Donald Trump Wonders Why He'd Want To 'Get Out The Vote.' Is That Even A Thing?
Really? That's something people do? That's not what I hear.
Donald Trump sure is a mavericky maverick, all right. He doesn't bother with all sorts of conventional wisdom stuff, from the idea that a presidential campaign should buy TV ads -- he hasn't -- to the old-fashioned notion that you shouldn't call for your opponent to be assassinated. He doesn't need a bunch of dumb campaign offices in "every state" or even "Florida," and he sure as hell doesn't need to "prepare" for debates. If he even bothers showing up. So it shouldn't be any surprise Trump questions the wisdom of "Get out the vote" efforts, too. In an interview on Fox's "The O'Reilly Factor" Thursday, Trump told guest host Eric Bolling he wasn't worried by the possibility the GOP might withdraw its support from him. No biggie, he said (relevant section starts around 7:50 in):
I don’t know. I will let you know on the ninth, on November ninth, meaning the eighth is your election and the ninth is when we find out...I think we're gonna have tremendous voter turnout.
Yr Wonkette is actually fairly certain we'll know the night of the eighth, really. Like early. Not to be complacent or anything. Still, huge voter turnout, no need to worry about resources:
We're going to have tremendous turnout from the evangelicals, from the miners, from the people that make our steel, from people that are getting killed by trade deals, from unemployed people that have been just decimated, from the military who are with Trump 100 percent, from our vets, because I'm gonna take care of the vets [...]

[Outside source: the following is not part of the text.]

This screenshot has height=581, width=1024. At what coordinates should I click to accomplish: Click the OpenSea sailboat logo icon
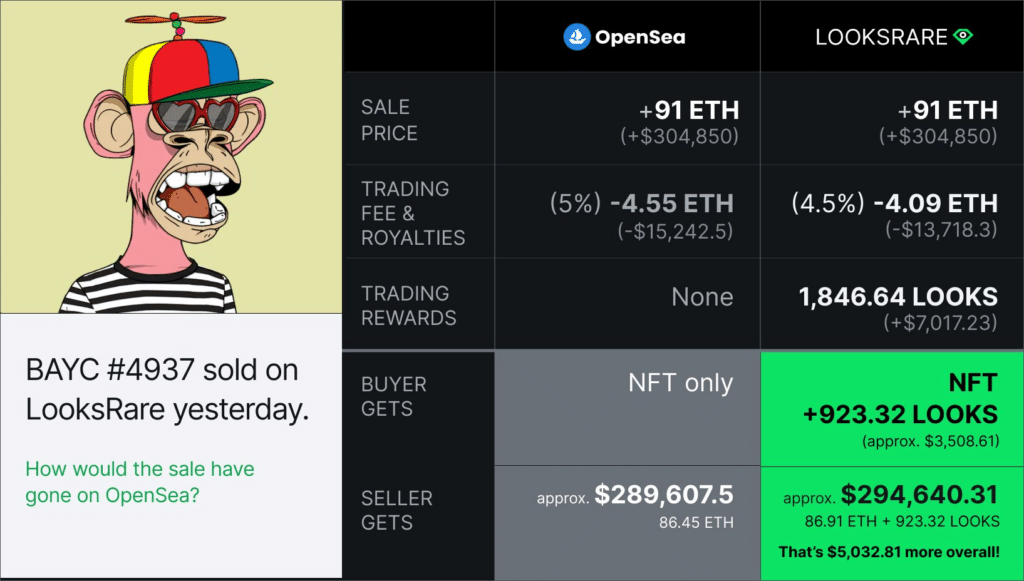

[strange chime noise is on the video, not your computer. Do not panic -- Dok Z]
You'll see what happens. I don’t know that we need to get out the vote. I think people that really want to vote, they’re gonna just get up and they're going to get out and they're going to vote for Trump and we’re going to make America great again.
Seriously, why is everyone acting like Trump has no idea what he's doing? The American people love him, and unlike other campaigns, he won't have to worry about people showing up to vote. He might just take the last four weeks of the campaign off and go check out his golf courses in Scotland, that's how well he's going to do.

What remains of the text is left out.